LISTED ENTRIES =>
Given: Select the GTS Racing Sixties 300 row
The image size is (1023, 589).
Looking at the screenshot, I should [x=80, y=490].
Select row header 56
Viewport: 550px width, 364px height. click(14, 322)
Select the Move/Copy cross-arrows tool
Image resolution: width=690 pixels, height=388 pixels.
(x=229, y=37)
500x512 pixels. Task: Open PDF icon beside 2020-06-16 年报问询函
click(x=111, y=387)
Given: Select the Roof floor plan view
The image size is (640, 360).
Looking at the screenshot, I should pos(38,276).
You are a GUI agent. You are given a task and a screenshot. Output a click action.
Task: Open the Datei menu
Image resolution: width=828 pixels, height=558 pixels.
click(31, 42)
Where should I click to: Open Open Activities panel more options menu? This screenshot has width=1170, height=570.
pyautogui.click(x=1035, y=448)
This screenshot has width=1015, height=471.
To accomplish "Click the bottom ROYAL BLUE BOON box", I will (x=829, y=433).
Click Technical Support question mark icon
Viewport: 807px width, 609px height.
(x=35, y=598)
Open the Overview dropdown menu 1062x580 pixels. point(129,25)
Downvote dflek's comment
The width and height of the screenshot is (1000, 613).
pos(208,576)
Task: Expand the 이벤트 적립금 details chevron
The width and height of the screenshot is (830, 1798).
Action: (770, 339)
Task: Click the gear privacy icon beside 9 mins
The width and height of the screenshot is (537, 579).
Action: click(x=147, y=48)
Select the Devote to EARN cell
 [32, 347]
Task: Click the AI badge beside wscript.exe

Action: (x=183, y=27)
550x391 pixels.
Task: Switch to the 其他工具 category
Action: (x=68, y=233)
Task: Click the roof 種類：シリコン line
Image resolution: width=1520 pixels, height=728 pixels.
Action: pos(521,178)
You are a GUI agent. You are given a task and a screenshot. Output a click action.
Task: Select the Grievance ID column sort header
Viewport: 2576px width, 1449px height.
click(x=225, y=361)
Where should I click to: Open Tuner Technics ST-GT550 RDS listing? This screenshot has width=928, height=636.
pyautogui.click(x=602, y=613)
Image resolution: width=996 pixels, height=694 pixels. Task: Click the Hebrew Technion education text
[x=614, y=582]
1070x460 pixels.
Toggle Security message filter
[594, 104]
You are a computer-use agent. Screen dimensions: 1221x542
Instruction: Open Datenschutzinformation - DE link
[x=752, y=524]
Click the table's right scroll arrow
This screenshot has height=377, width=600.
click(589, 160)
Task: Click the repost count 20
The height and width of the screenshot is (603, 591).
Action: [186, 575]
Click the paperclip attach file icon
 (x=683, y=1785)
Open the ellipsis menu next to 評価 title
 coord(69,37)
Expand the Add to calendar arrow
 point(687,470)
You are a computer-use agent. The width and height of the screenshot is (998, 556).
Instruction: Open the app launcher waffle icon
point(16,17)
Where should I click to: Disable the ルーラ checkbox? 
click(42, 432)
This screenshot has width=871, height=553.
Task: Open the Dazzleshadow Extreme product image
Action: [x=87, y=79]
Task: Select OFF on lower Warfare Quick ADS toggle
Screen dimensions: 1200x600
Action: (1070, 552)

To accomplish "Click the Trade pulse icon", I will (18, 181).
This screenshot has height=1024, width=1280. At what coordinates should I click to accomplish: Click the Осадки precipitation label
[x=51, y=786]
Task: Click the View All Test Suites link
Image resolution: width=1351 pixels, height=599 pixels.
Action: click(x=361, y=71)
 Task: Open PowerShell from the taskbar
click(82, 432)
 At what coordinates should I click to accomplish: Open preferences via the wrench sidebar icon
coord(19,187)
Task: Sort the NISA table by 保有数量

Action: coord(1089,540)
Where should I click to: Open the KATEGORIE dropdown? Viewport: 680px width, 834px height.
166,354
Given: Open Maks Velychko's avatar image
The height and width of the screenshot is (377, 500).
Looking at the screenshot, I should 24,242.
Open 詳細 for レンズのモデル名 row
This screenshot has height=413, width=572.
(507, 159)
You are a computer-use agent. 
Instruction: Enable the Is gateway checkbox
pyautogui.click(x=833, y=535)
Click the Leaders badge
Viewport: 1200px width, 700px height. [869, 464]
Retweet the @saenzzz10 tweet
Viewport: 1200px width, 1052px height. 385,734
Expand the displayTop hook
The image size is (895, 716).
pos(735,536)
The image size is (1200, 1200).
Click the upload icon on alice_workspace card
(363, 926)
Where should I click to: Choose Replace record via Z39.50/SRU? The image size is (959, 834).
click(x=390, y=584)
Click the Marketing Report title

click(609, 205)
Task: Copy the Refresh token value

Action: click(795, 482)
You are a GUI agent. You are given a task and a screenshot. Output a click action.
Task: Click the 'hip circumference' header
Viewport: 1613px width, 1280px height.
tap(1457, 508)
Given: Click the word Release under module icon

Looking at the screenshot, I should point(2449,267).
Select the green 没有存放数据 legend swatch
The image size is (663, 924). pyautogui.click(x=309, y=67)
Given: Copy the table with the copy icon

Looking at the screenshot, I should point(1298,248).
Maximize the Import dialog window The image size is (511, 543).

EXERCISE PROMPT =>
Each record above must be output without any alteration.

TASK RESPONSE =>
Given: Select the GTS Racing Sixties 300 row
The image size is (1023, 589).
Looking at the screenshot, I should [x=80, y=490].
Select row header 56
Viewport: 550px width, 364px height. click(14, 322)
Select the Move/Copy cross-arrows tool
Image resolution: width=690 pixels, height=388 pixels.
(x=229, y=37)
500x512 pixels. Task: Open PDF icon beside 2020-06-16 年报问询函
click(x=111, y=387)
Given: Select the Roof floor plan view
The image size is (640, 360).
Looking at the screenshot, I should pos(38,276).
You are a GUI agent. You are given a task and a screenshot. Output a click action.
Task: Open the Datei menu
Image resolution: width=828 pixels, height=558 pixels.
click(31, 42)
Where should I click to: Open Open Activities panel more options menu? This screenshot has width=1170, height=570.
pyautogui.click(x=1035, y=448)
This screenshot has width=1015, height=471.
To accomplish "Click the bottom ROYAL BLUE BOON box", I will (x=829, y=433).
Click Technical Support question mark icon
Viewport: 807px width, 609px height.
(x=35, y=598)
Open the Overview dropdown menu 1062x580 pixels. point(129,25)
Downvote dflek's comment
The width and height of the screenshot is (1000, 613).
pos(208,576)
Task: Expand the 이벤트 적립금 details chevron
The width and height of the screenshot is (830, 1798).
Action: (770, 339)
Task: Click the gear privacy icon beside 9 mins
The width and height of the screenshot is (537, 579).
Action: click(x=147, y=48)
Select the Devote to EARN cell
 [32, 347]
Task: Click the AI badge beside wscript.exe

Action: (x=183, y=27)
550x391 pixels.
Task: Switch to the 其他工具 category
Action: (x=68, y=233)
Task: Click the roof 種類：シリコン line
Image resolution: width=1520 pixels, height=728 pixels.
Action: pos(521,178)
You are a GUI agent. You are given a task and a screenshot. Output a click action.
Task: Select the Grievance ID column sort header
Viewport: 2576px width, 1449px height.
click(x=225, y=361)
Where should I click to: Open Tuner Technics ST-GT550 RDS listing? This screenshot has width=928, height=636.
pyautogui.click(x=602, y=613)
Image resolution: width=996 pixels, height=694 pixels. Task: Click the Hebrew Technion education text
[x=614, y=582]
1070x460 pixels.
Toggle Security message filter
[594, 104]
You are a computer-use agent. Screen dimensions: 1221x542
Instruction: Open Datenschutzinformation - DE link
[x=752, y=524]
Click the table's right scroll arrow
This screenshot has height=377, width=600.
click(589, 160)
Task: Click the repost count 20
The height and width of the screenshot is (603, 591).
Action: [186, 575]
Click the paperclip attach file icon
 (x=683, y=1785)
Open the ellipsis menu next to 評価 title
 coord(69,37)
Expand the Add to calendar arrow
 point(687,470)
You are a computer-use agent. The width and height of the screenshot is (998, 556).
Instruction: Open the app launcher waffle icon
point(16,17)
Where should I click to: Disable the ルーラ checkbox? 
click(42, 432)
This screenshot has width=871, height=553.
Task: Open the Dazzleshadow Extreme product image
Action: [x=87, y=79]
Task: Select OFF on lower Warfare Quick ADS toggle
Screen dimensions: 1200x600
Action: (1070, 552)

To accomplish "Click the Trade pulse icon", I will (18, 181).
This screenshot has height=1024, width=1280. At what coordinates should I click to accomplish: Click the Осадки precipitation label
[x=51, y=786]
Task: Click the View All Test Suites link
Image resolution: width=1351 pixels, height=599 pixels.
Action: click(x=361, y=71)
 Task: Open PowerShell from the taskbar
click(82, 432)
 At what coordinates should I click to accomplish: Open preferences via the wrench sidebar icon
coord(19,187)
Task: Sort the NISA table by 保有数量

Action: coord(1089,540)
Where should I click to: Open the KATEGORIE dropdown? Viewport: 680px width, 834px height.
166,354
Given: Open Maks Velychko's avatar image
The height and width of the screenshot is (377, 500).
Looking at the screenshot, I should 24,242.
Open 詳細 for レンズのモデル名 row
This screenshot has height=413, width=572.
(507, 159)
You are a computer-use agent. 
Instruction: Enable the Is gateway checkbox
pyautogui.click(x=833, y=535)
Click the Leaders badge
Viewport: 1200px width, 700px height. [869, 464]
Retweet the @saenzzz10 tweet
Viewport: 1200px width, 1052px height. 385,734
Expand the displayTop hook
The image size is (895, 716).
pos(735,536)
The image size is (1200, 1200).
Click the upload icon on alice_workspace card
(363, 926)
Where should I click to: Choose Replace record via Z39.50/SRU? The image size is (959, 834).
click(x=390, y=584)
Click the Marketing Report title

click(609, 205)
Task: Copy the Refresh token value

Action: click(795, 482)
You are a GUI agent. You are given a task and a screenshot. Output a click action.
Task: Click the 'hip circumference' header
Viewport: 1613px width, 1280px height.
tap(1457, 508)
Given: Click the word Release under module icon

Looking at the screenshot, I should point(2449,267).
Select the green 没有存放数据 legend swatch
The image size is (663, 924). pyautogui.click(x=309, y=67)
Given: Copy the table with the copy icon

Looking at the screenshot, I should point(1298,248).
Maximize the Import dialog window The image size is (511, 543).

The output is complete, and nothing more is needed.